I'm running the script from /home/alex/hadoop/test.
I didn't touch pig.properties, also I'm running with the default pig script.
The only thing I did is I copied the pig/build/pig-0.6.0-dev.jar
to pig/pig-0.6.0-dev-core.jar. Because otherwise it would not work(Exception
in thread "main" java.lang.NoClassDefFoundError: org/apache/pig/Main).
I'm running with a fresh 0.6 build and still no luck.
The info you reqested:
a...@alex-desktop:~/hadoop/test$ pwd
/home/alex/hadoop/test
a...@alex-desktop:~/hadoop/test$ printenv | grep JAVA
JAVA_HOME=/usr/lib/jvm/java-6-sun
a...@alex-desktop:~/hadoop/test$ printenv | grep PIG
PIGDIR=/home/alex/hadoop/pig
a...@alex-desktop:~/hadoop/test$ printenv | grep HADOOP
HADOOP_HOME=/home/alex/hadoop/hadoop
HADOOP_CONF_DIR=/home/alex/hadoop/hadoop/conf
HADOOPDIR=/home/alex/hadoop/hadoop/conf
a...@alex-desktop:~/hadoop/test$ cat
/home/alex/hadoop/pig/conf/pig.properties
# Pig configuration file. All values can be overwritten by command line
arguments.
# see bin/pig -help
# log4jconf log4j configuration file
# log4jconf=./conf/log4j.properties
# brief logging (no timestamps)
brief=false
# clustername, name of the hadoop jobtracker.

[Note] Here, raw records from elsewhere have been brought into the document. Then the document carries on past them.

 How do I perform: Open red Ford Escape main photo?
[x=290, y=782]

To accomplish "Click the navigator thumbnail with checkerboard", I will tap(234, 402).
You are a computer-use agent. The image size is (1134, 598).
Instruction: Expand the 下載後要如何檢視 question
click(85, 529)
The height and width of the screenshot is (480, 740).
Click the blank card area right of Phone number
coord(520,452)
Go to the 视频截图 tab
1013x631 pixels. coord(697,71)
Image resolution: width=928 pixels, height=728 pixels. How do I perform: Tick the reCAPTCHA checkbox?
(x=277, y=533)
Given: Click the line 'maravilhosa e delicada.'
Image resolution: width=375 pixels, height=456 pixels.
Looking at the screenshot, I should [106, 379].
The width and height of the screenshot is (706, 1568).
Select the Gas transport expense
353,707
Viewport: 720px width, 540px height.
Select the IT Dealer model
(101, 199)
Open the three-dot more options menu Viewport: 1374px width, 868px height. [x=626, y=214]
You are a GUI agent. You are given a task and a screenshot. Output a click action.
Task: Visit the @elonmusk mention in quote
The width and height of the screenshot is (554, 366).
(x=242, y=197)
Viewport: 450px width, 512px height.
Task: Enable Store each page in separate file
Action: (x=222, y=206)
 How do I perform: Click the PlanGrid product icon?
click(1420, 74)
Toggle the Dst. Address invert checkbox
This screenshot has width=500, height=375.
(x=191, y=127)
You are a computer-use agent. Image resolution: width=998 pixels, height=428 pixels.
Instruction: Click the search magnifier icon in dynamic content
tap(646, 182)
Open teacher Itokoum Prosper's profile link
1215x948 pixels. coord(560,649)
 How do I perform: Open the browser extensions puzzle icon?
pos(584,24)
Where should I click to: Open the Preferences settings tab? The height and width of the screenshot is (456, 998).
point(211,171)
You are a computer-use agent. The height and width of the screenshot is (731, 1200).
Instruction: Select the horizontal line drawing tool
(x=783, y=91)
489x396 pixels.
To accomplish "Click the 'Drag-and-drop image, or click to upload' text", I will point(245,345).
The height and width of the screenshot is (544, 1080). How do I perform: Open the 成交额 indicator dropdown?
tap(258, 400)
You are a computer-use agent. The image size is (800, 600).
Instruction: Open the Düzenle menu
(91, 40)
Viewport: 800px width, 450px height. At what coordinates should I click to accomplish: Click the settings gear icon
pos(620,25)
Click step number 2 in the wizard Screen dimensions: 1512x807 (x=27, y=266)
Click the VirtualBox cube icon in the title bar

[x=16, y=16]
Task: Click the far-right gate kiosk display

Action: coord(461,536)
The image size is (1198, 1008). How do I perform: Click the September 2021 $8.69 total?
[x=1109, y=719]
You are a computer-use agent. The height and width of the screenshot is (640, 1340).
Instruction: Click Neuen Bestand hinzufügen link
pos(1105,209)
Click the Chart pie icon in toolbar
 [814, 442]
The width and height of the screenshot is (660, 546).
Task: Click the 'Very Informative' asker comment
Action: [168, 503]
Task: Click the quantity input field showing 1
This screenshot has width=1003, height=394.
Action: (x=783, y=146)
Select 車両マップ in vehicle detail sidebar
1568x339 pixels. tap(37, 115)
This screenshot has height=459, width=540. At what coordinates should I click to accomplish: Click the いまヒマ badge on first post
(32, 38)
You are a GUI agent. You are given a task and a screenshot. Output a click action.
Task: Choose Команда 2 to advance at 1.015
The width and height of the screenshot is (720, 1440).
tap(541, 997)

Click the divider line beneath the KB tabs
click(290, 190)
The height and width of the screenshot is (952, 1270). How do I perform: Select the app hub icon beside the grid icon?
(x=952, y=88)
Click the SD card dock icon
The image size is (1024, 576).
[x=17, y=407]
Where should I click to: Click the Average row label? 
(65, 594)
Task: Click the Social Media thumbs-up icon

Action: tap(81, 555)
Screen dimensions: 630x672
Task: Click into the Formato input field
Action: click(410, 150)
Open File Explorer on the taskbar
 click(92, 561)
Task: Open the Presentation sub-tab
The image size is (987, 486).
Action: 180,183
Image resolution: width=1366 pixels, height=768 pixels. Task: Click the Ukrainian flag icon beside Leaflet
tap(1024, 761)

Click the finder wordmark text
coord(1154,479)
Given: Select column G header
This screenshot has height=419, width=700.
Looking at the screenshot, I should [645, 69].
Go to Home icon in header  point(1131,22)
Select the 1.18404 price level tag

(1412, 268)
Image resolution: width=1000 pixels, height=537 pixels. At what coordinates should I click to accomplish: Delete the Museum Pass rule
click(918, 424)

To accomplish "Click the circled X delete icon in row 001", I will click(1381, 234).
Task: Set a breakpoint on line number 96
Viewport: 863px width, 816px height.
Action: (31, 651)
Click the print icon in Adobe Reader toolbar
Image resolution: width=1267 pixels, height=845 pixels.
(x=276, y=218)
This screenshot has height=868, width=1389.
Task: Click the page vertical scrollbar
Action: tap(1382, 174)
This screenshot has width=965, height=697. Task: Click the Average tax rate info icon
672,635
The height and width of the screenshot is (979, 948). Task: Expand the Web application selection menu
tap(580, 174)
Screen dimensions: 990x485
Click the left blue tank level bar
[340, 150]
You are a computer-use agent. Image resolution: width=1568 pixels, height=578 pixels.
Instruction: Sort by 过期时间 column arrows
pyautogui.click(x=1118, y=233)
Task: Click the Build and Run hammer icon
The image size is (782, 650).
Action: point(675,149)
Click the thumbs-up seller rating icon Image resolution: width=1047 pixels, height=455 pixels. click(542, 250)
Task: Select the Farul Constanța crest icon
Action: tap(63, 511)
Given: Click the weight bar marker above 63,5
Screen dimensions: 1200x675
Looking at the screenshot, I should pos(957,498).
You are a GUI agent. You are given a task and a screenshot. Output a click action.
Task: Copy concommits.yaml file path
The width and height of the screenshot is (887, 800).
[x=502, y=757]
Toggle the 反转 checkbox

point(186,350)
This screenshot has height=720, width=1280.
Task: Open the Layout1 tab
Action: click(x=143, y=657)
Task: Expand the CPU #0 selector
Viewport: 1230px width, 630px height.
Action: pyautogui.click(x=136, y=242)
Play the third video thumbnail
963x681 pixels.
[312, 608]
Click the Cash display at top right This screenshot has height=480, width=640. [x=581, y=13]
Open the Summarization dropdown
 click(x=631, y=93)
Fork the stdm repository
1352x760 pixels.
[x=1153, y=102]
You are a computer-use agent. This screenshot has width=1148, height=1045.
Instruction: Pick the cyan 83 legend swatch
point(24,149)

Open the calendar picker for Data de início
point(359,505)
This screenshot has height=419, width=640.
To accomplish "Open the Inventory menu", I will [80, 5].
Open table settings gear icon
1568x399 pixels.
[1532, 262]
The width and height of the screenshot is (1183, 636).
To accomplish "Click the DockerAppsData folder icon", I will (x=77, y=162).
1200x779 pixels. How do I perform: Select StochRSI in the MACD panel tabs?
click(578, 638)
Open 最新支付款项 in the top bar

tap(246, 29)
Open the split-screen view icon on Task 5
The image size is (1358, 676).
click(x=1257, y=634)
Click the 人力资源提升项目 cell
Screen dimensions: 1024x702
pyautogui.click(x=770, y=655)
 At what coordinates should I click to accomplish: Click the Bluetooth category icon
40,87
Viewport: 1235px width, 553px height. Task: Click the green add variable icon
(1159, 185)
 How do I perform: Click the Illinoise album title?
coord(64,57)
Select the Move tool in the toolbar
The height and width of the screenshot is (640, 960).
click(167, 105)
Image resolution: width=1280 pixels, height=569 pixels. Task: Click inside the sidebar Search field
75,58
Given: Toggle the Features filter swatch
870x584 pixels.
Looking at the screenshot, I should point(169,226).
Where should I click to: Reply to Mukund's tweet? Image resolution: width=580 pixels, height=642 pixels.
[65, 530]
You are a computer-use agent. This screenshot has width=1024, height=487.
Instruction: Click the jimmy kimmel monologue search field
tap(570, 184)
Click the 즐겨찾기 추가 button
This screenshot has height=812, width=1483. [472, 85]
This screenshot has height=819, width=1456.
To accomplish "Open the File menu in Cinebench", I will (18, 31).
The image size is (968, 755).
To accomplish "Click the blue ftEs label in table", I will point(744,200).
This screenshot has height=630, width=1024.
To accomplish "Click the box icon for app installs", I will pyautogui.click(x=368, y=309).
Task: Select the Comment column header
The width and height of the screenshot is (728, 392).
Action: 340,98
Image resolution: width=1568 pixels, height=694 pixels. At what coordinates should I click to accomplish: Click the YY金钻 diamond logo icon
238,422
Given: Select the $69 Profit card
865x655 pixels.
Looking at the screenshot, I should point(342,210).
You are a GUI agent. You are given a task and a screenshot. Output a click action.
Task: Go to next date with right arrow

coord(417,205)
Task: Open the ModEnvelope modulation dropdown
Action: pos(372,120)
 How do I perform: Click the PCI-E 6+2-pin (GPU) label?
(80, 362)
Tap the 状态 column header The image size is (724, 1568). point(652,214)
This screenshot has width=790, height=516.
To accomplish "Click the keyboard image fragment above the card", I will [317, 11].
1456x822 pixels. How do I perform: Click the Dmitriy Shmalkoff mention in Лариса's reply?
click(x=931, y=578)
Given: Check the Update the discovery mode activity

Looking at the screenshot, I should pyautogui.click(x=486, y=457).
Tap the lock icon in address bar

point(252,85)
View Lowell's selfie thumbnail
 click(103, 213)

If no port is defined port
50020 will be used.
#cluster
#debug level, INFO is default
debug=INFO
# a file that contains pig script
#file=
# load jarfile, colon separated
#jar=
#verbose print all log messages to screen (default to print only INFO and
above to screen)
verbose=false
#exectype local|mapreduce, mapreduce is default
#exectype=mapreduce
# hod realted properties
#ssh.gateway
#hod.expect.root
#hod.expect.uselatest
#hod.command
#hod.config.dir
#hod.param
#Do not spill temp files smaller than this size (bytes)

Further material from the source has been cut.